== Description of the task ==
Everything in the listing beneath must be transcribed exactly.

========================

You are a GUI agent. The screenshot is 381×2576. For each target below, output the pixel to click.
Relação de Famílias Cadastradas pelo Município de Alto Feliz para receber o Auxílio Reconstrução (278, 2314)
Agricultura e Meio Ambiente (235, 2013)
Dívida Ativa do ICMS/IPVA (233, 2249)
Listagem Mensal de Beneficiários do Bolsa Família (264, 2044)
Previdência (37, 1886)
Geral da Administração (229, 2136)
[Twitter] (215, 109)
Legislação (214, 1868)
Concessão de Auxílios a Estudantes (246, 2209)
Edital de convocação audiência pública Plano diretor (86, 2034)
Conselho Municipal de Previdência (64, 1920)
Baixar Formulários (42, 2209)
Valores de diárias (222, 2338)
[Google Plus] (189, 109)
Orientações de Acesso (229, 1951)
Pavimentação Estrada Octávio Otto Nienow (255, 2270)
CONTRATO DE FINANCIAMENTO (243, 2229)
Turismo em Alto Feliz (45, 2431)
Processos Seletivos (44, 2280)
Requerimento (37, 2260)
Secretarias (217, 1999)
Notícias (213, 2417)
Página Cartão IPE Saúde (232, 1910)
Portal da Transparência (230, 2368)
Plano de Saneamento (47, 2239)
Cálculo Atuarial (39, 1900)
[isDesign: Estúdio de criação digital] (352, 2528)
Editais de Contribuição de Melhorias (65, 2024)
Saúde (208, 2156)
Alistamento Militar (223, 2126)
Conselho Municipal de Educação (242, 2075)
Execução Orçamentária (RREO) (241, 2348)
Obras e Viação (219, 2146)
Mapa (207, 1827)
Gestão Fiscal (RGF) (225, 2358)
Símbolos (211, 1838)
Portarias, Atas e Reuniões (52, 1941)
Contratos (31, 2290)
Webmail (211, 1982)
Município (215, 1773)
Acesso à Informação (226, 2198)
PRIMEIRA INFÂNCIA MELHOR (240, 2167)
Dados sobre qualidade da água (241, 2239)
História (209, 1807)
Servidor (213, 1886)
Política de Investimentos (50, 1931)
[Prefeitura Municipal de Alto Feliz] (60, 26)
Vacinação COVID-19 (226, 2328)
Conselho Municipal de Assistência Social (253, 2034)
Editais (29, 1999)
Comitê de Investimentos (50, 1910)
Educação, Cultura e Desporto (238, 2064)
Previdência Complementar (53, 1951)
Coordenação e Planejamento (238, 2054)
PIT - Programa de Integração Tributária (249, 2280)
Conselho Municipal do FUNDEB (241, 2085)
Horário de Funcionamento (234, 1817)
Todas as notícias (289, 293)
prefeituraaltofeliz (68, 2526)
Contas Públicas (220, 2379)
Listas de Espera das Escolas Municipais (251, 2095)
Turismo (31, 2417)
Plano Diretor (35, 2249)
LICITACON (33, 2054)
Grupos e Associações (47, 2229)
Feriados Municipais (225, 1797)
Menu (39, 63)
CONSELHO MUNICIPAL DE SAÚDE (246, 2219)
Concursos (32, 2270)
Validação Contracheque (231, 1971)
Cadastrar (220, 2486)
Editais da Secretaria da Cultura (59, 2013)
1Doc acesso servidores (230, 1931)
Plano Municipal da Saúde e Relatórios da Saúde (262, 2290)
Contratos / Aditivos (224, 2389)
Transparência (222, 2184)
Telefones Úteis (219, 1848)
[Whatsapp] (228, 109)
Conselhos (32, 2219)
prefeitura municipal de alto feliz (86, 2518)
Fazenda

========================

== Expected answer ==
You are a GUI agent. The screenshot is 381×2576. For each target below, output the pixel to click.
Relação de Famílias Cadastradas pelo Município de Alto Feliz para receber o Auxílio Reconstrução (278, 2314)
Agricultura e Meio Ambiente (235, 2013)
Dívida Ativa do ICMS/IPVA (233, 2249)
Listagem Mensal de Beneficiários do Bolsa Família (264, 2044)
Previdência (37, 1886)
Geral da Administração (229, 2136)
[Twitter] (215, 109)
Legislação (214, 1868)
Concessão de Auxílios a Estudantes (246, 2209)
Edital de convocação audiência pública Plano diretor (86, 2034)
Conselho Municipal de Previdência (64, 1920)
Baixar Formulários (42, 2209)
Valores de diárias (222, 2338)
[Google Plus] (189, 109)
Orientações de Acesso (229, 1951)
Pavimentação Estrada Octávio Otto Nienow (255, 2270)
CONTRATO DE FINANCIAMENTO (243, 2229)
Turismo em Alto Feliz (45, 2431)
Processos Seletivos (44, 2280)
Requerimento (37, 2260)
Secretarias (217, 1999)
Notícias (213, 2417)
Página Cartão IPE Saúde (232, 1910)
Portal da Transparência (230, 2368)
Plano de Saneamento (47, 2239)
Cálculo Atuarial (39, 1900)
[isDesign: Estúdio de criação digital] (352, 2528)
Editais de Contribuição de Melhorias (65, 2024)
Saúde (208, 2156)
Alistamento Militar (223, 2126)
Conselho Municipal de Educação (242, 2075)
Execução Orçamentária (RREO) (241, 2348)
Obras e Viação (219, 2146)
Mapa (207, 1827)
Gestão Fiscal (RGF) (225, 2358)
Símbolos (211, 1838)
Portarias, Atas e Reuniões (52, 1941)
Contratos (31, 2290)
Webmail (211, 1982)
Município (215, 1773)
Acesso à Informação (226, 2198)
PRIMEIRA INFÂNCIA MELHOR (240, 2167)
Dados sobre qualidade da água (241, 2239)
História (209, 1807)
Servidor (213, 1886)
Política de Investimentos (50, 1931)
[Prefeitura Municipal de Alto Feliz] (60, 26)
Vacinação COVID-19 (226, 2328)
Conselho Municipal de Assistência Social (253, 2034)
Editais (29, 1999)
Comitê de Investimentos (50, 1910)
Educação, Cultura e Desporto (238, 2064)
Previdência Complementar (53, 1951)
Coordenação e Planejamento (238, 2054)
PIT - Programa de Integração Tributária (249, 2280)
Conselho Municipal do FUNDEB (241, 2085)
Horário de Funcionamento (234, 1817)
Todas as notícias (289, 293)
prefeituraaltofeliz (68, 2526)
Contas Públicas (220, 2379)
Listas de Espera das Escolas Municipais (251, 2095)
Turismo (31, 2417)
Plano Diretor (35, 2249)
LICITACON (33, 2054)
Grupos e Associações (47, 2229)
Feriados Municipais (225, 1797)
Menu (39, 63)
CONSELHO MUNICIPAL DE SAÚDE (246, 2219)
Concursos (32, 2270)
Validação Contracheque (231, 1971)
Cadastrar (220, 2486)
Editais da Secretaria da Cultura (59, 2013)
1Doc acesso servidores (230, 1931)
Plano Municipal da Saúde e Relatórios da Saúde (262, 2290)
Contratos / Aditivos (224, 2389)
Transparência (222, 2184)
Telefones Úteis (219, 1848)
[Whatsapp] (228, 109)
Conselhos (32, 2219)
prefeitura municipal de alto feliz (86, 2518)
Fazenda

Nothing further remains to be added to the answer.